# Out of jail to lose my first love, breaking a rib and checking out random girls and train



## wokofshame (Aug 2, 2011)

got out of jail in Dover-Foxcroft, Maine 160$ lighter from bailing me dear old self out and hitched down to Portland. My final ride is partying it up in his Starfleet van with some beers, he tells me a story about his friend ODing on his couch years ago. He called a buddy to help drag the body out and plant it in the dead guy's parents house. 
I'm going straight to hell, he says. 
I'm sure you won't; you gave me a ride.
He gives me his last Marlboro which is my first in about 6 months, he drops me off at Fisherman's Wharf and I put on my XtraTufs. The 3rd person I ask for work offers me 25$ to pack some bait, mostly frozen tuna, into 55-gallon bait barrels. It's like a party with 20 people speaking rapidly in Vietnamese and guys drinking Heinekens while running forklifts while 3-year old kids are sitting on their laps.
I get a job on the Fishing Vessel Sugarfoot, we wait around for random shit, one night I visit my friend Mae on Long Island Maine, we go to the beach. 3 days later we finally head out into the Gulf of Maine to catch slime eels. Eeling works pretty much like lobstering or crabbing in that you set strings of traps with markers on each end, you bring them up, rebait and reset them every day or two. 
The bait we use is pretty fucking ripe, I get tasked with being baiter, of course. Some of the highlights are getting one of the birds (stabilizers that hang off the outriggers) caught up in someone's lobster gear, I headed out to the end of the outrigger in healthy seas to untangle it which is pretty fun, 30 feet out and 20 feet in the air, rocking back and forth. And I leave my sneakers on the generator to dry and of course they fall of into the bilge, I fish them out with a gaffing hook and toss them since they are worn out anyway and now soaked in motor oil.

▸ **DATA EXTRACT**:
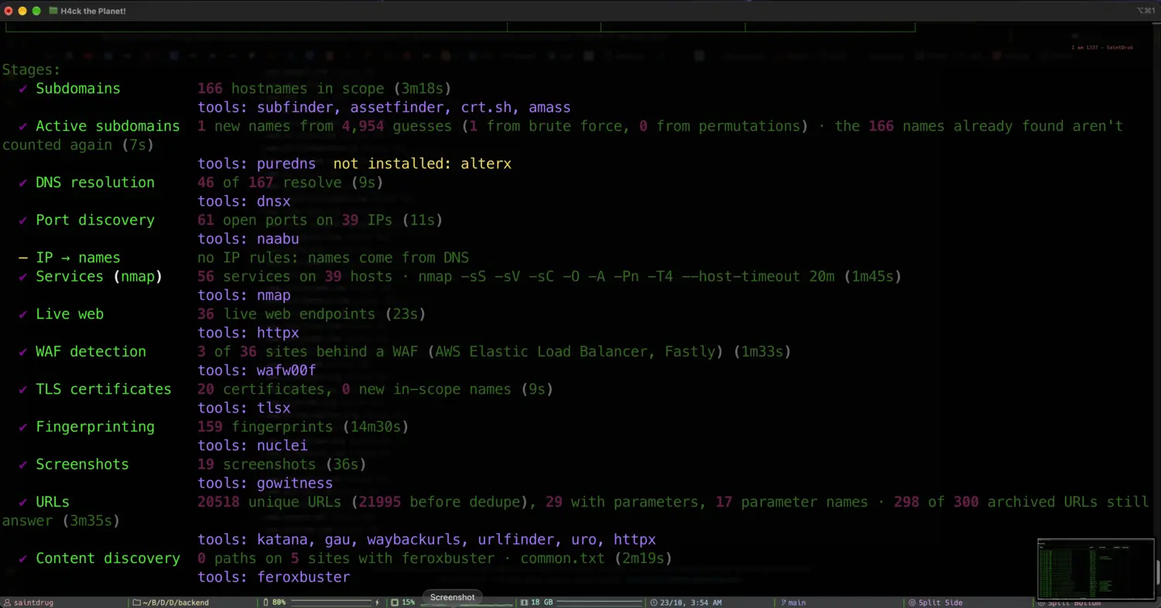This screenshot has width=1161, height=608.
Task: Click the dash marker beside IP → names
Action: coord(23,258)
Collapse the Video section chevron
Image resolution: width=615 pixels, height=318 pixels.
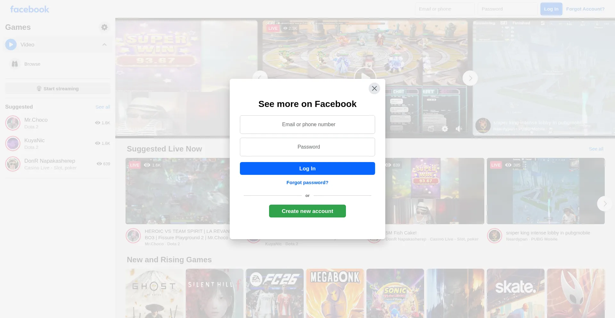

▸ **PROBLEMS**:
1/ Quote the post about eeling in Maine between "## wokofshame (Aug" and "gave me a ride.", inclusive.
2/ Write what comes next in the post about eeling in Maine, picking up after its final sentence.

▸ **SOLVED TASKS**:
1/
## wokofshame (Aug 2, 2011)

got out of jail in Dover-Foxcroft, Maine 160$ lighter from bailing me dear old self out and hitched down to Portland. My final ride is partying it up in his Starfleet van with some beers, he tells me a story about his friend ODing on his couch years ago. He called a buddy to help drag the body out and plant it in the dead guy's parents house. 
I'm going straight to hell, he says. 
I'm sure you won't; you gave me a ride.

2/
Also there was this old dude Pop who cooked for us and worked on deck also, we got to be good friends and he told me about killing so many people as a south vietnamese fighter that he couldn't even remember. He showed me where he had been blown in half by hand grenades, huge ugly scars from his groin to his chest, and tried to sell me on heading to Vietnam "1 dollah blowjobs". I imagined old Pop as a young man cooking rice over a secret little fire in the mountains of Vietnam living in stealth, fully the warrior.
After 2 weeks we get back and my girlfriend meets me in Portland and breaks up with me, it was sort of a long time in the coming the whole spring. It's almost like things are better between us as soon as we break up and we stay friends. It's so odd because we still feel exactly the same way about each other, we're still treating each other the same way and still love each other. We just admitted that future wouldn't work.
I hang with another deckhand Travis at his old lady's place that night after we unload, get some new Asics, we have a campfire and I pass out by the fire. The next day I head off to Rigby yard in South Port, a day of waiting and I catch to Haverhill Mass, drop my fishing gear off at my grandfather's in Rhode Island, see my grandmother too.
I get to the Guilford yard in Ayer and I realize I have no clothes. I have 3 T-shirts and one pair of shorts. It is raining hard and I am miserable. I hole up inside a bar and talk to a old lady about her hospice.
I find two long-sleeved shirts in a donation bin and get some new carhartts and I'm set, the next day I roll off on a Pib.
I wake up and we're in New York state, I slept 13 hours straight. The old D and H is gorgeous and daylilies are blooming everywhere. We're grinding up a hill and I'm lost in reverie when I feel a warm splash of water, almost hot, all over my head the back of my neck. I glance back and we're passing a train on the siding.
No way.
It's the engineer and he's standing there pissing off the unit, didn't see me deep in the pib, I just happened to be caught in the line of fire. I wipe the back of my neck, smell it, and it indeed is piss.
Chicago and I see my friend Karina who is awesome, her new roommates are excellent people and we listen to metal and get drunk. Matt illustrates metal album covers and zines and Grumpy skates. Karina is working for an out-of-school literacy program that combines art and theatre with reading for kids, Reading in Motion.
The Missouri river and it is flooding, Tree frogs croak deafeningly and there is water coming up between the rails in the middle of the night, big diesel pumps droning fruitlessly and sandbags stacked around signals.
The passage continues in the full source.